Secretary of State Mike Pompeo walks with Saudi Foreign Minister Adel al-Jubeir in Riyadh, Saudi Arabia, October 16, 2018. (Leah Millis/Reuters )
Trump is right: We should not break with Saudi Arabia. But we should demand a higher price for our support.

As a card-carrying neoconservative, I am usually a critic of realpolitik. But in judging the Trump administration’s current response to the killing of Saudi journalist Jamal Khashoggi, I find myself thinking that more realpolitik would lead to better policy.

Here’s what I mean. The president has made two statements, both of which refuse to break with Saudi Arabia or its crown prince: his formal White House statement and his comments to reporters when about to get into Marine One and depart the White House. Both constitute a kind of realpolitik. The formal statement begins this way: “The world is a very dangerous place!” In both statements, the president notes the advantages that accrue to the United States from our relationship with the Saudis, principally the arms sales to the kingdom, its investments in the United States, its help in keeping oil prices down, and its assistance against terrorism and against Iran more generally. As to Iran, the president said:

We also need a counterbalance. And Israel needs help also. If we abandon Saudi Arabia, it would be a terrible mistake.

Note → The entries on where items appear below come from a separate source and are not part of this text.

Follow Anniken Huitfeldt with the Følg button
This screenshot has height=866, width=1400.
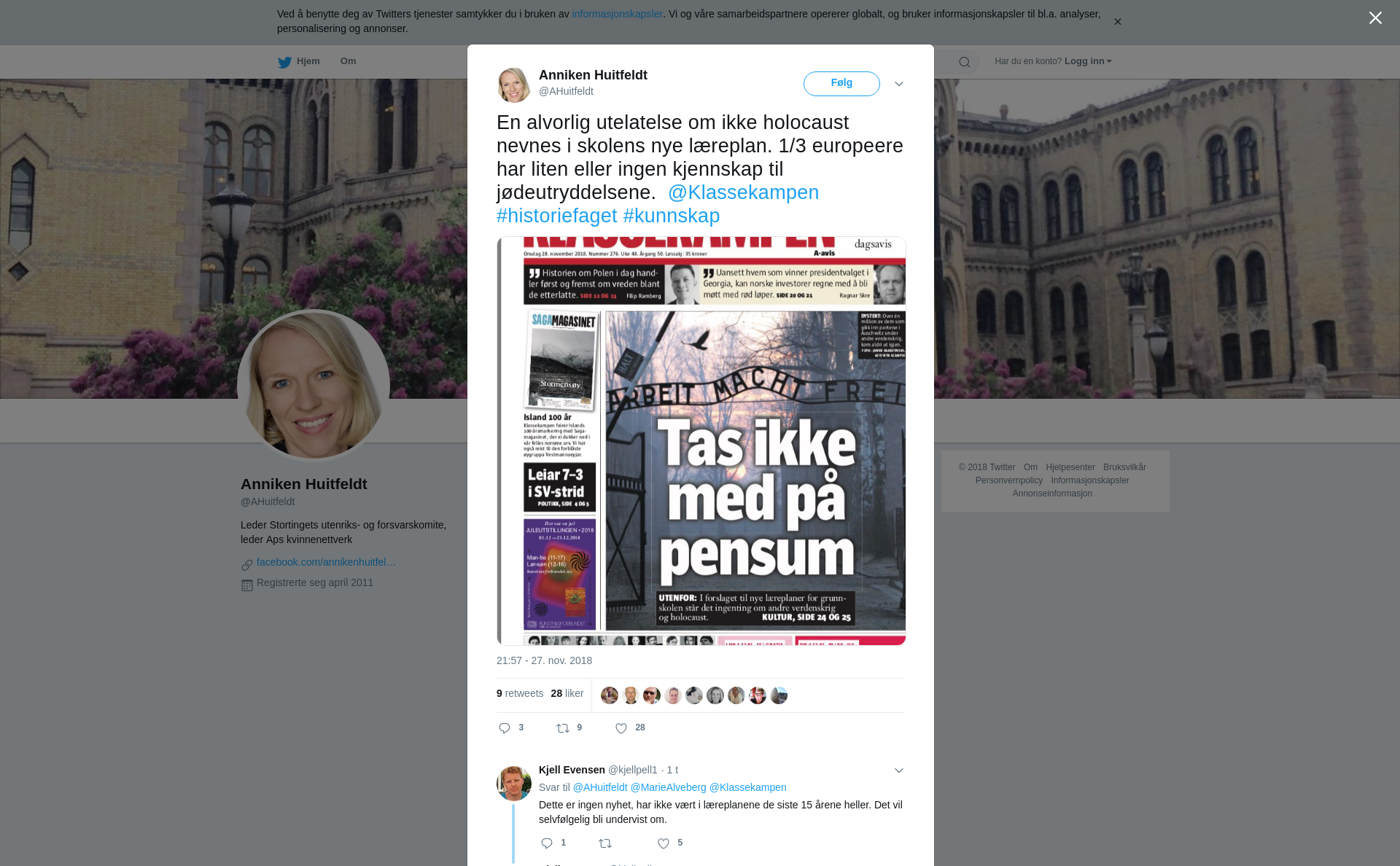[841, 84]
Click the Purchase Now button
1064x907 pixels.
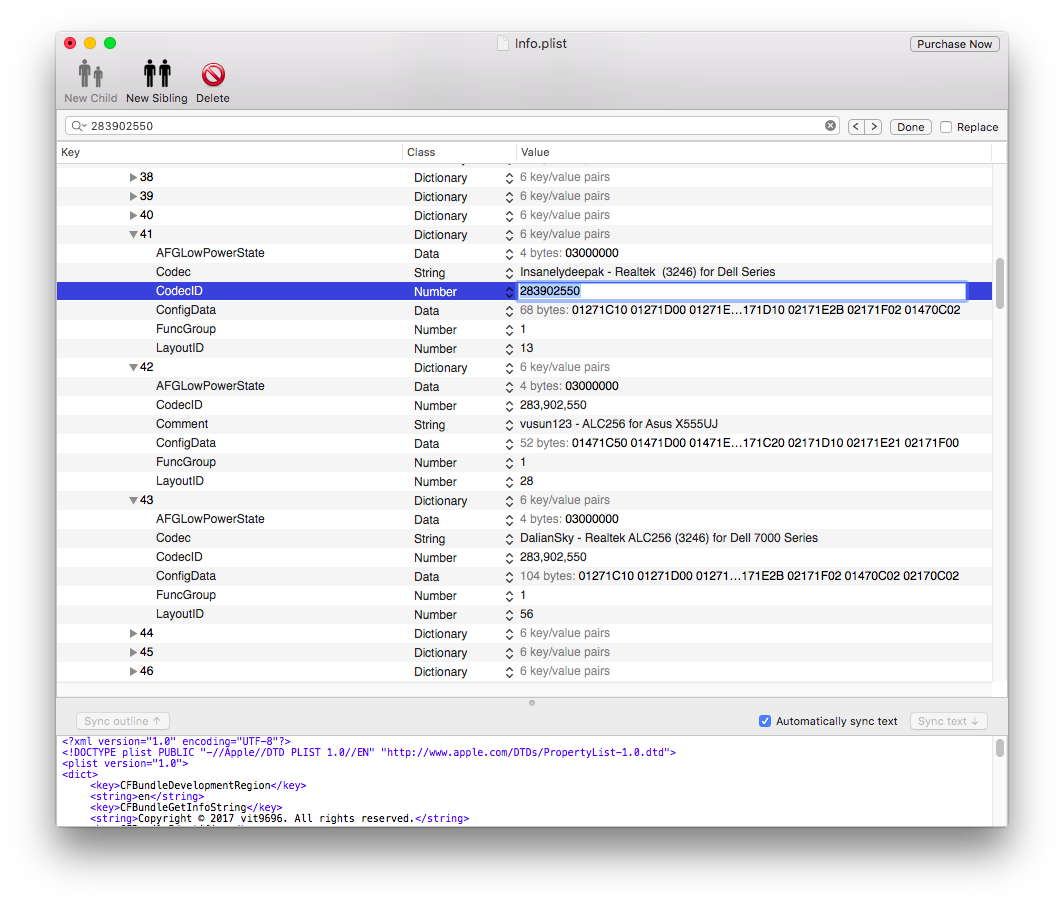click(954, 44)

The problem with this analysis is not that it is wrong, but that it posits only two options: abandoning Saudi Arabia or embracing it. A tougher realpolitik approach would promote a third option: Use this moment to push the Saudis to do some things we think they need to do that would benefit both the kingdom and the United States. The list is easy to conjure: Patch up their dispute with Canada. More important, patch up their dispute with Qatar and get the Gulf Cooperation Council working again. Rationalize their own government by appointing empowered ministers instead of having the crown prince in charge of all domestic, economic, defense, and foreign-policy aspects of their government. And take some steps on human rights.

The president was asked about the last point as he got onto Marine One: “Are you basically telling us, Mr. President, that human rights are too expensive?” Trump replied “No, I’m not saying that at all.” But there is no evidence that the United States is pressing the Saudis on that issue.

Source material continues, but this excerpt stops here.